Closed GaelVaroquaux closed 5 years ago
I think you should state more clearly that this is for within a chain or processing sequence of estimators. Doing many of these things is possible "by hand". the point is that you don't want to write custom connecting logic.
Just a note: misses the part that @agramfort wanted to write, user story code. @agramfort said he already has ugly solutions that would be nicer with the new interface. It would be good to see them.
It would probably be easy to come up with some outlier or resampling examples, but more "real live" ones would be cool.
overall looks great and I agree with the summary mostly. the "should this be a new class" discussion is touched upon only briefly, and the "should the number of return arguments vary" discussion, too.
ping @jnothman [no rush] @glouppe
I think you should state more clearly that this is for within a chain or processing sequence of estimators. Doing many of these things is possible "by hand". the point is that you don't want to write custom connecting logic.
Thanks. Addressed.
Just a note: misses the part that @agramfort wanted to write, user story code. @agramfort said he already has ugly solutions that would be nicer with the new interface. It would be good to see them.
ping @agramfort
I just realized that this proposal is adding a conceptual complexity (and thus burden for the user):
We will now have 3 methods that can modify X and are legitimate in a pipeline (interim names for now):
The question is: at fit time, in a pipeline, what has the priority on what, if not only one of these methods is present. In my head it is pretty clear (it's in the order listed above). But it might be confusing for the user.
We need fit_pipe and transform_pipe to exist both (and be different) to tackle things such as outlier detection. However, in most cases, we probably do not need transform_pipe
Hello!
I used to deal with such things too.
My current approach (which should work with stable sklearn) is to add some ABCs and monkey patch Pipeline
to use them.
ABC is abstract base class (it has hooks for isinstance
calls)
>>> lab_enc = LabelEncoder()
...
>>> isinstance(lab_enc, ABC_Y_Transformer)
True
Pipeline is patched so that if estimator step
passes the isinstance
check with ABC_Y_Transformer
, then fit
and transform
methods of step
will be called with Y
instead of X
.

:::::

• _Exercise requirements_:
(a) In the thread, shorten the paragraph that begins "We need fit_pipe and transform_pipe" to a single sentence that keeps its main facts.
(b) For each statement, say whether the thread agrees, answering yes or no and quoting the deciding words from the thread: (i) GaelVaroquaux closed the thread. (ii) The monkey-patching approach described in the thread needs a development version of sklearn. (iii) The "should this be a new class" discussion is covered at length.

• _Supplied information_:

:::::

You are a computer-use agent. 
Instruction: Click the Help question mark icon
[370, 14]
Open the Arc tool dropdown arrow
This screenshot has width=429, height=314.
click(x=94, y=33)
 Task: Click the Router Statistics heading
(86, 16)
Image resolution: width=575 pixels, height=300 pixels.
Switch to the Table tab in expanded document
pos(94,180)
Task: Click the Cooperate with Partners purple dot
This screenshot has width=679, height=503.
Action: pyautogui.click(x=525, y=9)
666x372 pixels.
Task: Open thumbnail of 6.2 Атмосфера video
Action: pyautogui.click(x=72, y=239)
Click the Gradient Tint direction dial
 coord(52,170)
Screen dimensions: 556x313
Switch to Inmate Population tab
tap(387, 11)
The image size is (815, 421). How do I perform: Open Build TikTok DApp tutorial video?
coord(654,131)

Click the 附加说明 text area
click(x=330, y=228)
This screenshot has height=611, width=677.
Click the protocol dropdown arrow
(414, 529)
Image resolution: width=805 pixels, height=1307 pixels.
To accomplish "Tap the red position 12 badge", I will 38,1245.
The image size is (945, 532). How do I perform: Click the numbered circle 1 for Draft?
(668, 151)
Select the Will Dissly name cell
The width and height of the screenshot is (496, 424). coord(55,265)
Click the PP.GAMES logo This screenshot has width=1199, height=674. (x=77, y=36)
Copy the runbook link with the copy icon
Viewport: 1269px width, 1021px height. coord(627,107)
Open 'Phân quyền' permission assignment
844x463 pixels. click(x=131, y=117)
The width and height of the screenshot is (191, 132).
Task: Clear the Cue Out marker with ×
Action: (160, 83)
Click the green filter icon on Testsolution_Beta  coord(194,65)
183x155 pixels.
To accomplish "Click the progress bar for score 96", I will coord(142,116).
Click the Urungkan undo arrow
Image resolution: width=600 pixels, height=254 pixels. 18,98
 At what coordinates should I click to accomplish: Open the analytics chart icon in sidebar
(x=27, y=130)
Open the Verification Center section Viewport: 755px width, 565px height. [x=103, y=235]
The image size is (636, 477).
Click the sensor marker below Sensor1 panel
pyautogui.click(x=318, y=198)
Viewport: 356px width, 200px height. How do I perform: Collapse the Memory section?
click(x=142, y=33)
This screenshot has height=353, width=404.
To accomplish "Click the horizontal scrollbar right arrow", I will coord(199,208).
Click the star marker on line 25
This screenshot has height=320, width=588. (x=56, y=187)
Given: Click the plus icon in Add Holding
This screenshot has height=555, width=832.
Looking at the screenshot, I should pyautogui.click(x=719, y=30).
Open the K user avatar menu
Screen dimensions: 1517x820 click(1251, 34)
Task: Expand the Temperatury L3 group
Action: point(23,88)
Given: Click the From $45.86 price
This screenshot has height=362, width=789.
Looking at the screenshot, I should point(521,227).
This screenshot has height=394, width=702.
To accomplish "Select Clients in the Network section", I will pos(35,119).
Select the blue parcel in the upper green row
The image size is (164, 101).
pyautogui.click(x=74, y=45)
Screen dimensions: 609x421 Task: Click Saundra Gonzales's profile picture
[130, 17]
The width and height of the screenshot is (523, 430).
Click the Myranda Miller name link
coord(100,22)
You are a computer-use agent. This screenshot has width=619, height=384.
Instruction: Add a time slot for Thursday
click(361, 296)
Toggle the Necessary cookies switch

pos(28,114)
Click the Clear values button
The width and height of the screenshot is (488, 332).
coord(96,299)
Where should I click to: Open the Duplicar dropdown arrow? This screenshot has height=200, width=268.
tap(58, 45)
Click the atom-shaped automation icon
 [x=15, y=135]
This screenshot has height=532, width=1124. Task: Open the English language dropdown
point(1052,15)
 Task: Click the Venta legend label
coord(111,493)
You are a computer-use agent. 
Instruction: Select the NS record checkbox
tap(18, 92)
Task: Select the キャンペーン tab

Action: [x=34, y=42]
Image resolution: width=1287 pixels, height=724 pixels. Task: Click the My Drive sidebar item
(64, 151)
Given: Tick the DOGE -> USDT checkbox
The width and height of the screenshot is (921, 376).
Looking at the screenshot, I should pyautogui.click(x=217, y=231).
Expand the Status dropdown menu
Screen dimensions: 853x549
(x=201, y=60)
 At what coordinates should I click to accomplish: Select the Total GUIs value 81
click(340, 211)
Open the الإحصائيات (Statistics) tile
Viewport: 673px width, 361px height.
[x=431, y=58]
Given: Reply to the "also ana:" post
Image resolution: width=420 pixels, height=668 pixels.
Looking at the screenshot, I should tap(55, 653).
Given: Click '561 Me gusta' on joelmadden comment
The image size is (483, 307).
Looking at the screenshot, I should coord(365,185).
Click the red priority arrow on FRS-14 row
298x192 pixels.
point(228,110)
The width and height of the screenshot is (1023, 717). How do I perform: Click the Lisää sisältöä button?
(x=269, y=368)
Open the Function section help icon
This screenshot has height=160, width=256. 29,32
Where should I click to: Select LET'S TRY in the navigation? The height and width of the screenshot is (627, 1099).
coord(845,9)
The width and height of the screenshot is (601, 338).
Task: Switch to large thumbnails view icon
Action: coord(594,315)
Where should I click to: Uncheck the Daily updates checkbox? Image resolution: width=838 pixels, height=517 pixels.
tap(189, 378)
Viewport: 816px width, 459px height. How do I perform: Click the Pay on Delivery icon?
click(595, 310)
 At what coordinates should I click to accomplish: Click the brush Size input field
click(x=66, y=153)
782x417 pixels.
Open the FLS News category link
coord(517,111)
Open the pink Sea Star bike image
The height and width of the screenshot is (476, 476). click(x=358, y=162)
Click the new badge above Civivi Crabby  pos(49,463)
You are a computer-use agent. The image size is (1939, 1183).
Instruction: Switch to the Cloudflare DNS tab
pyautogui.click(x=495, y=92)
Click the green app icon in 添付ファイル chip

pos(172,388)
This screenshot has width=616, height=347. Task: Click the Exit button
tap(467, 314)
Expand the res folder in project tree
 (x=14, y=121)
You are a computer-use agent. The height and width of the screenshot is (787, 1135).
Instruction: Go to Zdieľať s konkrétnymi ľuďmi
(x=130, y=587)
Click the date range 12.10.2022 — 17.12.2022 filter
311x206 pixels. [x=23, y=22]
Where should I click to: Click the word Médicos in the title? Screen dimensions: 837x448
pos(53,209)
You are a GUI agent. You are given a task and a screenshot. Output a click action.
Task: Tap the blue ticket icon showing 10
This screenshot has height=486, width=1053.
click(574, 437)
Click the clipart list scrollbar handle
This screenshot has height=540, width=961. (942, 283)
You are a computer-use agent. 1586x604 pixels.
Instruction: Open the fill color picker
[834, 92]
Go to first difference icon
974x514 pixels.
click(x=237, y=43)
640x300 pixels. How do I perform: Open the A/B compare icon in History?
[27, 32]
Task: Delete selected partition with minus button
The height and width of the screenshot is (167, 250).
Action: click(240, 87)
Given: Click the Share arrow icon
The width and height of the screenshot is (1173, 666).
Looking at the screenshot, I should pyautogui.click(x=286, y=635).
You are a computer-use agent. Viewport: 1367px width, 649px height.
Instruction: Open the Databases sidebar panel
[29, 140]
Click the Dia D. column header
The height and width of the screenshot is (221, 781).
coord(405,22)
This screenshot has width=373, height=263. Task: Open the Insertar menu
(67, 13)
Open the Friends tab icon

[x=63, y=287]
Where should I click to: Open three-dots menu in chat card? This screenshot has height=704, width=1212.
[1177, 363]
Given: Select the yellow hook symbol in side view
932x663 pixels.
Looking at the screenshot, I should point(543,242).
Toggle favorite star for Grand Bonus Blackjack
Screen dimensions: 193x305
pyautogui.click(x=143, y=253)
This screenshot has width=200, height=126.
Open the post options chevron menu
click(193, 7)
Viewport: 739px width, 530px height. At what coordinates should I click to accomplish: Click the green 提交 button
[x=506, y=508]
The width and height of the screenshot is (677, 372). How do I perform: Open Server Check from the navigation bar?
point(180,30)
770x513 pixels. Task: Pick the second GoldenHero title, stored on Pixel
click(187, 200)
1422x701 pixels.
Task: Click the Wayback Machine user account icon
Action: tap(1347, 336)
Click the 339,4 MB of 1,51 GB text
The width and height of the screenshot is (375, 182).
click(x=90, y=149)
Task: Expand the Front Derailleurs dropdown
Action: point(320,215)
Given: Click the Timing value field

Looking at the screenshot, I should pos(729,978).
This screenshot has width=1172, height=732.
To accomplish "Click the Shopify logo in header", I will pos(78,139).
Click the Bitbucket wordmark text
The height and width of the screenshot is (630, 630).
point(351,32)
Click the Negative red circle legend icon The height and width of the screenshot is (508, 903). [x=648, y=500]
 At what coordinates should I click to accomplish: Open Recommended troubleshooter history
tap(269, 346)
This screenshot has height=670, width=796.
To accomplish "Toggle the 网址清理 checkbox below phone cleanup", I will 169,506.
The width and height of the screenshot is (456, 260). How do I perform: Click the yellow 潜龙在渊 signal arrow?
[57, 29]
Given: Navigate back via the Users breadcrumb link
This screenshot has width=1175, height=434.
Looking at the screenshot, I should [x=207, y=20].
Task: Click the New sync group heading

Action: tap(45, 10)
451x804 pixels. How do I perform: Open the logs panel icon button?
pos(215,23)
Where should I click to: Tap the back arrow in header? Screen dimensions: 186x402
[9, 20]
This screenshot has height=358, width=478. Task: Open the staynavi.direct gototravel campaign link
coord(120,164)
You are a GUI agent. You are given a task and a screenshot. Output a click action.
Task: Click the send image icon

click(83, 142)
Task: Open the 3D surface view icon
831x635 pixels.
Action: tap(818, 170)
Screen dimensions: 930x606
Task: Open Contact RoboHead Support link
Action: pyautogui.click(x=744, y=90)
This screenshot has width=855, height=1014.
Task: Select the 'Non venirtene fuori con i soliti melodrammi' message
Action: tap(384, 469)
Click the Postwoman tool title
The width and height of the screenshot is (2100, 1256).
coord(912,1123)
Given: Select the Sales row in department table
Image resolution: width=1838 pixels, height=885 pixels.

:::::

• _Outputs_:
(a) Both fit_pipe and transform_pipe must exist and be different to handle cases like outlier detection, although transform_pipe is probably unnecessary in most cases.

(b)
(i) Yes: "GaelVaroquaux closed 5 years ago"
(ii) No: "which should work with stable sklearn"
(iii) No: "the "should this be a new class" discussion is touched upon only briefly"